My kid had never seen such wonder. He was totally captivated. The nurse, who had a toddler as well, thought it was hilarious how impressed he was by it.

Here’s the secret, though: He’s just as captivated by a baseball game on at a restaurant while we have dinner.

Or the news: He will stare in wonder at the freaking news!

Now, probably part of that is just because he’s young, but part of it is probably also that he doesn’t have a lot of experience with TVs and screens, and therefore doesn’t have specific expectation.

And what that tells me is that, far from being controlled by the almighty screen, my kid finds them just sort of novel and exciting.

So I let that be.

I do not freak out when he stares, mouth agape, at whatever is on the screen during our whole dinner. I do not desperately try to distract him with other things. And I definitely, definitely don’t talk about how awful it is (thereby making it more exciting).

I just quietly remind myself that this is not the norm, and that he’s going to be fine.

He’s going to be just fine.

4. I remember that he’s growing up in a different technological world than I did.

I’m 30, which means that my working-class family thought the idea of a home computer was frivolous when I was a young child, but I spent my teenage years permanently glued to AOL Instant Messenger. I also watched an actual ton of cartoons every summer.

And look at me now! I turned out fine — no, more than fine: I turned out great.

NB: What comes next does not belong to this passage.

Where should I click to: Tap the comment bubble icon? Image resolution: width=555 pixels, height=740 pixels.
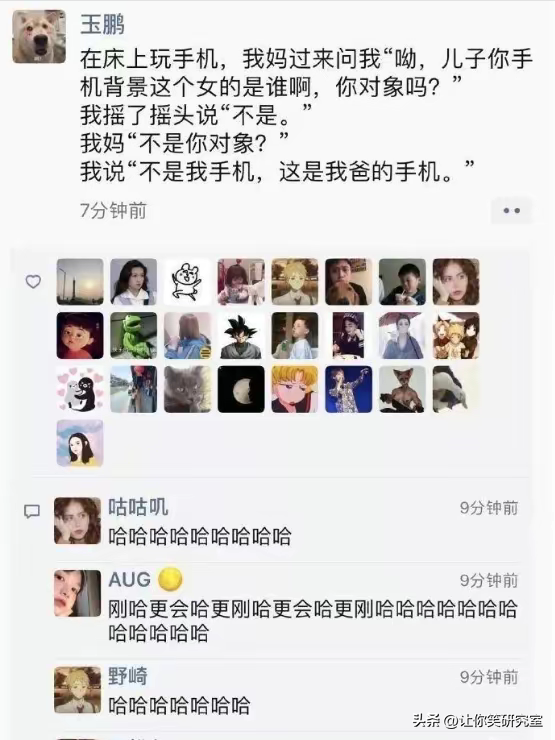(x=32, y=511)
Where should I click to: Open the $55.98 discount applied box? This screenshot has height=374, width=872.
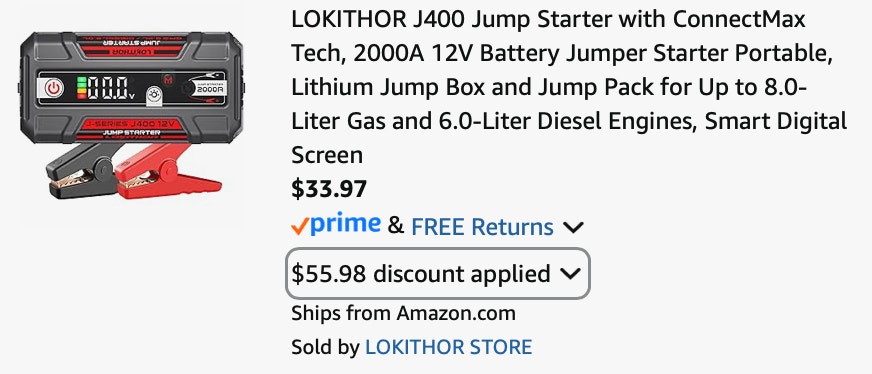pos(438,273)
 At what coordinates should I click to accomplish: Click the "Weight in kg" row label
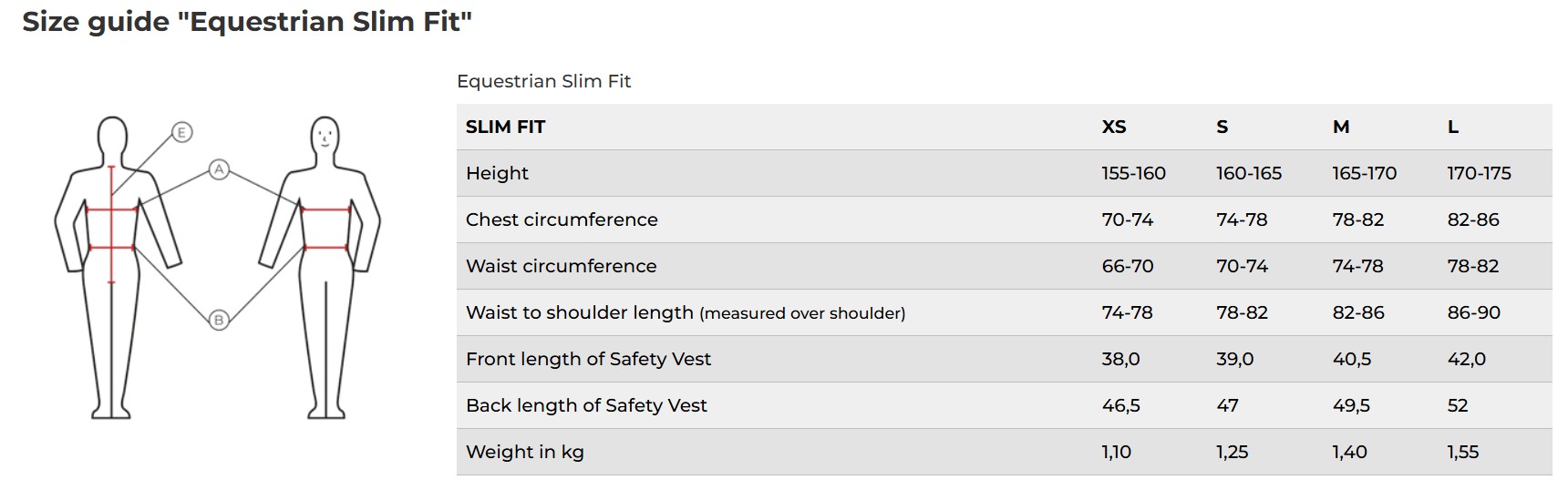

My child, though, was born into an entirely different technological landscape. We sent an iPhone snapshot to all of our friends and family 12 hours after he was born. My mother, who could barely be pressured into getting film developed when I was a child, routinely wants to know why I’m not sending her more pictures of the baby.

He’s 14 months, and he already knows what a selfie is. Kids today don’t take a class on how to use a computer, like I did — they grow up knowing.

And honestly? I think that’s probably great. And when he’s 15, or 19, or 30, things will look even different. He’ll grow up alongside these things, and whatever the next wave is that will probably freak me out, it’ll be normal and fine for him.

Kids are smart and resilient.

I’m pretty sure he’s going to stay smart and resilient, even when more screen time inevitably sneaks into his life.

♦♦♦

The goal of zero screen time for toddlers is unrealistic and unfair in this day and age, but by trying to put the focus on other things, we’re able to keep it down to what feels like a reasonable minimum.

And when screen time does happen? I just take a deep breath, and remember that he’s happy and healthy and interested in lots of other things besides just screens.

This is fine. This is going to be fine.

I mean, unless the robots take over and the Matrix happens?

This is probably going to be fine, though.